Lucas Braga, veterinário que atendeu a Zarah, conta que ela chegou à clínica com abdômen aberto até a musculatura. “Ela havia passado por outros veterinários que tentaram realizar o fechamento da ferida, mas devido a inflamação do tecido, ficou inviável a cicatrização. Optamos por tratar a lesão com ‘cicatrização por segunda intenção’, onde levou em torno de quatro meses para o fechamento total.”

A OAB/DF separou algumas dicas importantes para ajudar os tutores a proteger os seus animais. Confira:

• Não deixar o animal preso a correntes, isso pode causar até enforcamento, como em muitos casos acontece quando o bichinho se enrola na própria corrente ou tenta pular o muro;

• Não deixar o animal em ambientes com janelas abertas, mesmo tendo grades. O animal pode tentar pular e acabar caindo ou ficando preso na grade;

• Sempre deixar seu animal com coleira e plaquinha de identificação contendo o nome do pet e o contato do tutor. Se mesmo com todos os cuidados ainda ocorrer uma fuga, a identificação poderá ser decisiva para que o tutor recupere o seu bichinho.

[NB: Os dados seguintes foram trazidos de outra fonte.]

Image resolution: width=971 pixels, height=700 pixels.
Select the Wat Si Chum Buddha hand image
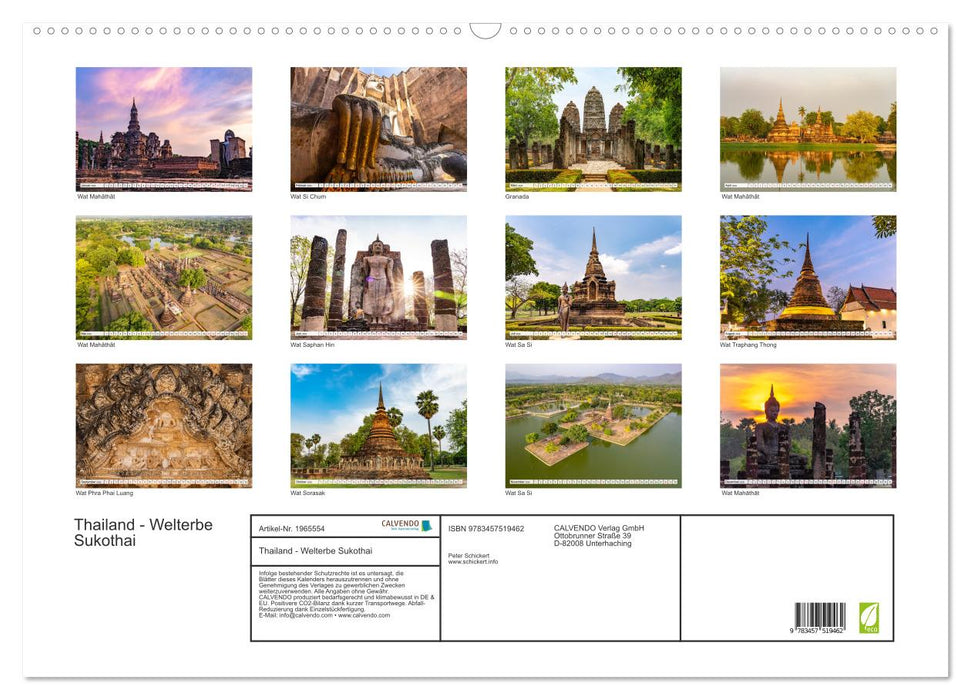(378, 128)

• Não deixar o animal sozinho e trancado durante os estrondos, isso só reforça o medo e a associação do barulho a algo ruim. Há também o risco de o animal passar mal sem ninguém no ambiente para socorrê-lo;

• Pode-se minimizar o pânico criando um ambiente seguro com caixas e tocas;

• Jamais brigar com o animal, ele não tem culpa de sentir medo. Invés disso, oferecer carinho e petiscos para que ele associe o barulho a algo bom;

• Hoje em dia há playlists musicais direcionadas aos animais e apropriadas para a audição aguçada deles, para amenizar esse momento de tensão. É recomendável que durante esses episódios, os tutores deixem o som mais em evidência para que camufle, o máximo possível, os sons de fora. Se não for possível, pelo menos deixar o som da tv mais alto para ele não se prender somente ao som da rua;

• Não deixar portas e janelas abertas que possibilitem acesso à rua. Muitos animais fogem e acabam se perdendo, sendo atropelados e ficando vulneráveis a todo tipo de perigo da rua;

• Em casos de acidente ou mal-estar mais acentuado, levar o animal imediatamente ao veterinário.